The Sora team is pioneering multimodal capabilities for OpenAI’s foundation models. The team is a hybrid research and product organization focused on integrating multimodal functionalities into AI products with an emphasis on reliability, usability, and broad societal benefit.

About the role

We’re looking for a GPU Inference Engineer to contribute to improvements in model serving efficiency for Sora. This is a high-impact role to drive initiatives that optimize inference performance and scalability. You will also be engaged in model design to help researchers develop inference-friendly models.

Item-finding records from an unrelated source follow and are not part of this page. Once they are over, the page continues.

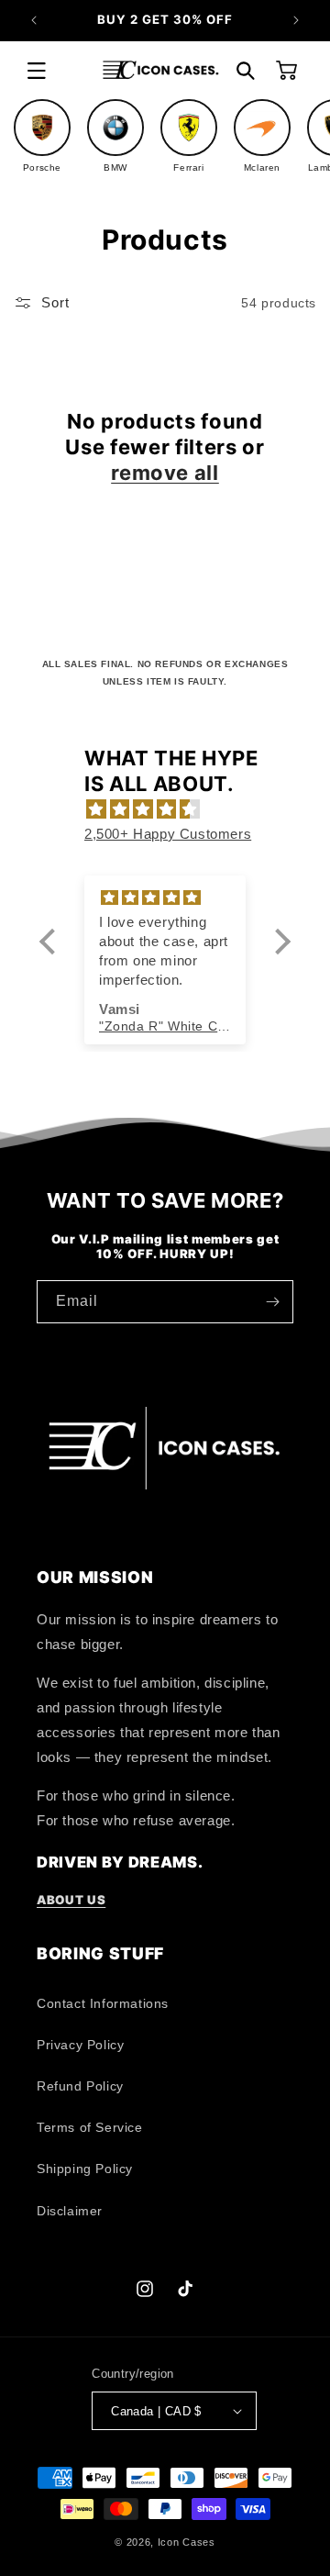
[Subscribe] (272, 1301)
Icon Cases (186, 2542)
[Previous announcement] (34, 20)
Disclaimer (70, 2210)
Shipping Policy (85, 2168)
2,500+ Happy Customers (167, 834)
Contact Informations (103, 2003)
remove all (165, 473)
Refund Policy (80, 2086)
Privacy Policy (80, 2044)
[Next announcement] (296, 20)
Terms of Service (90, 2127)
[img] (174, 809)
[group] (42, 136)
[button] (36, 70)
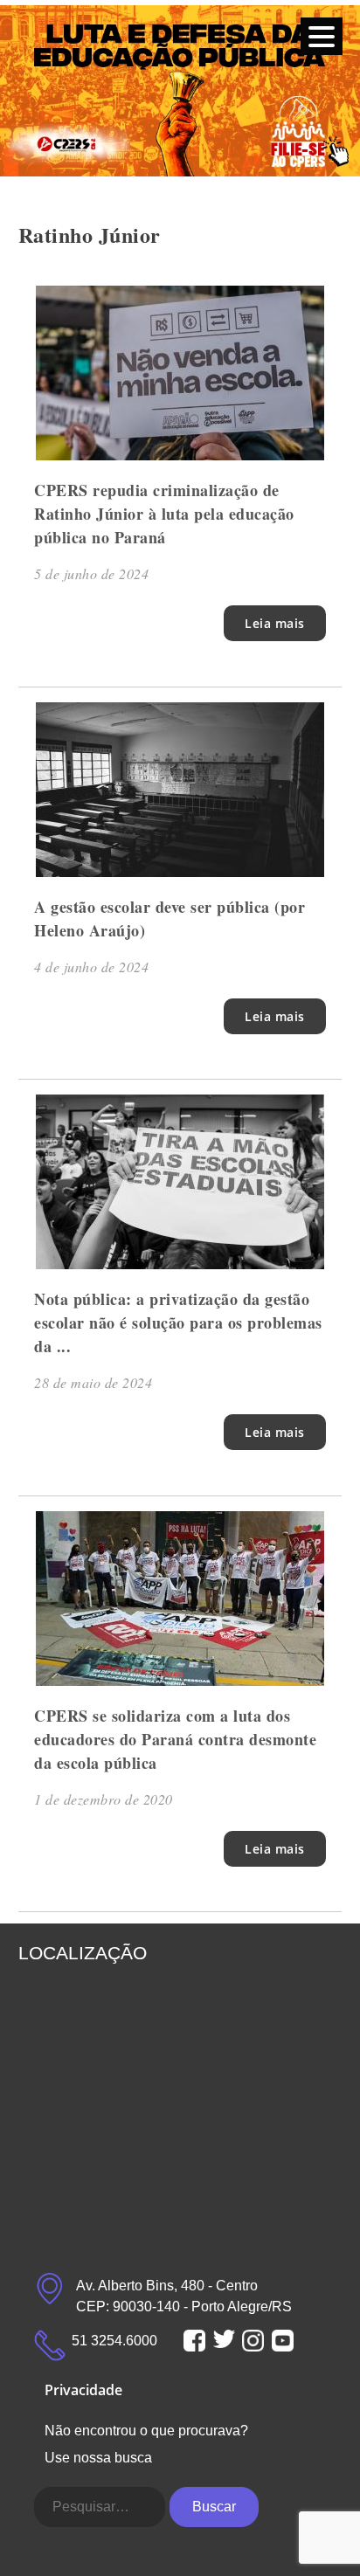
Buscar (214, 2506)
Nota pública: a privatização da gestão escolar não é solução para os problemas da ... (178, 1322)
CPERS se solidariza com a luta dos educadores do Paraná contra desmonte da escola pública (175, 1739)
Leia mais (275, 623)
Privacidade (83, 2390)
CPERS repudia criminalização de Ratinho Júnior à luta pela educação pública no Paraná (164, 514)
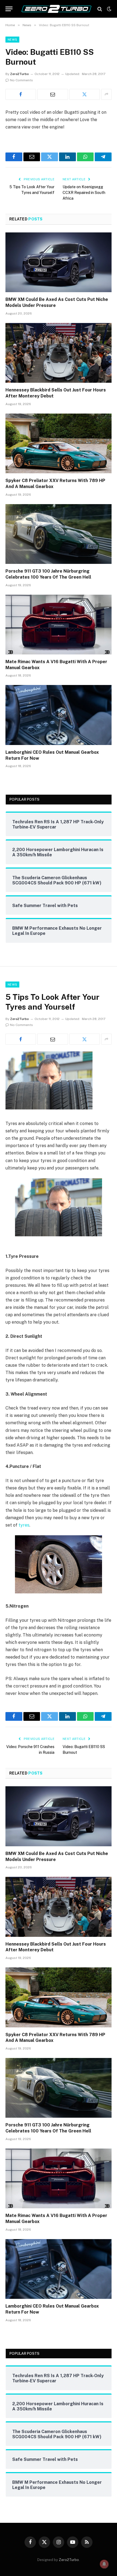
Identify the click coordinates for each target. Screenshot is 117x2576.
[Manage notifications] (104, 2564)
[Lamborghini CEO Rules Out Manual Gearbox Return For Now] (58, 715)
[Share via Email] (52, 94)
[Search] (99, 9)
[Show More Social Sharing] (106, 94)
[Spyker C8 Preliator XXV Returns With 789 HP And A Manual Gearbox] (58, 443)
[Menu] (9, 9)
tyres (24, 1525)
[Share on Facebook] (20, 94)
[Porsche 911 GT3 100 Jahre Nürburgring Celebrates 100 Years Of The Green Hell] (58, 534)
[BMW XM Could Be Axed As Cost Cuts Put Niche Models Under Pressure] (58, 262)
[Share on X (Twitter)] (84, 94)
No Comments (21, 80)
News (12, 39)
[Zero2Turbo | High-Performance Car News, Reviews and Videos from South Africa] (56, 9)
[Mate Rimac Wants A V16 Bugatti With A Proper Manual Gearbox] (58, 624)
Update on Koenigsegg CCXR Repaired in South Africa (84, 193)
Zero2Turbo (19, 74)
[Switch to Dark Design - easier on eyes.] (109, 9)
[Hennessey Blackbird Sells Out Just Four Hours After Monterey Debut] (58, 353)
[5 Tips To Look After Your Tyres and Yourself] (49, 1108)
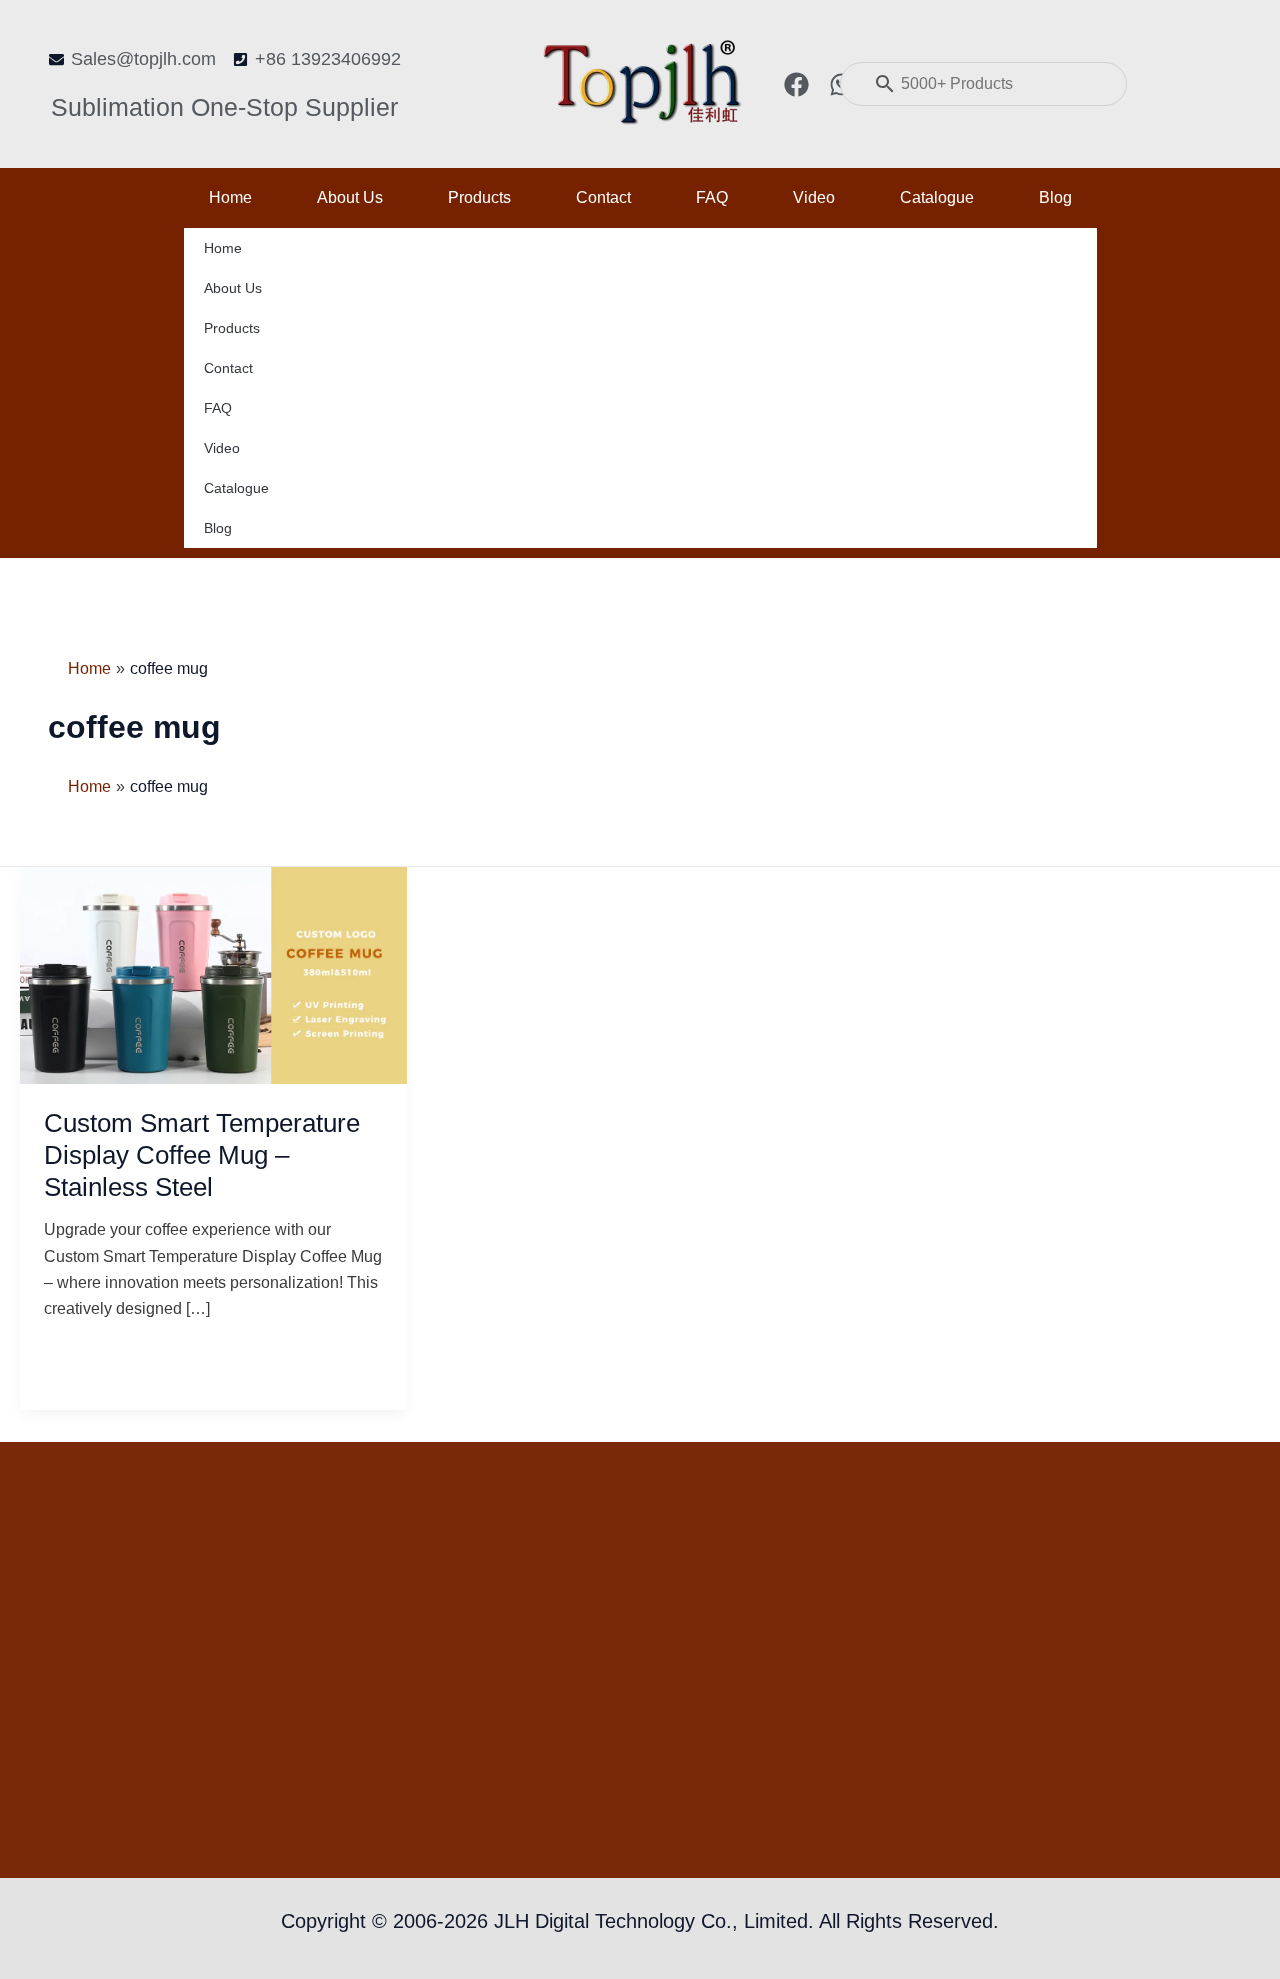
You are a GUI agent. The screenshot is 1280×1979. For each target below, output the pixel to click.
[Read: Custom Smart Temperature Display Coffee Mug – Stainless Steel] (213, 974)
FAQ (712, 197)
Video (814, 197)
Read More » (90, 1357)
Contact (603, 197)
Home (230, 197)
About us (350, 197)
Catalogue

This role is based in San Francisco, CA and follows a hybrid model (3 days in office per week). OpenAI offers relocation assistance to new employees.

Responsibilities

Perform engineering work focused on improving model serving, inference performance, and system efficiency.
Drive optimizations from a kernel and data-movement perspective to improve system throughput and reliability.
Partner closely with research and product teams to ensure models perform effectively at scale.
Design, build, and improve critical serving infrastructure to support Sora’s growth and reliability needs.
Set technical direction, navigate ambiguity, and drive complex initiatives to completion.

Requirements

Deep expertise in model performance optimization, particularly at the inference layer.
Strong background in kernel-level systems, data movement, and low-level performance tuning.
Experience scaling high-performing AI systems that serve real-world multimodal workloads.
Ability to collaborate with researchers and product teams and to lead technical initiatives.

Benefits

Base pay around $380K (role summary provided). Total compensation may include equity and performance-related bonuses.
Medical, dental, and vision insurance with employer contributions to Health Savings Accounts.
Pre-tax accounts (Health FSA, Dependent Care FSA, commuter benefits).
401(k) with employer match.
Paid parental, medical, and caregiver leave; flexible PTO and paid holidays.
Mental health and wellness support; employer-paid basic life and disability coverage.
Annual learning and development stipend.
Daily meals in offices and meal delivery credits as eligible.
Relocation support for eligible employees.

About OpenAI

OpenAI is an AI research and deployment company dedicated to ensuring general-purpose artificial intelligence benefits all of humanity. The company emphasizes safety, inclusion of diverse perspectives, and lawful background checks where applicable. OpenAI is an equal opportunity employer and provides reasonable accommodations to applicants with disabilities.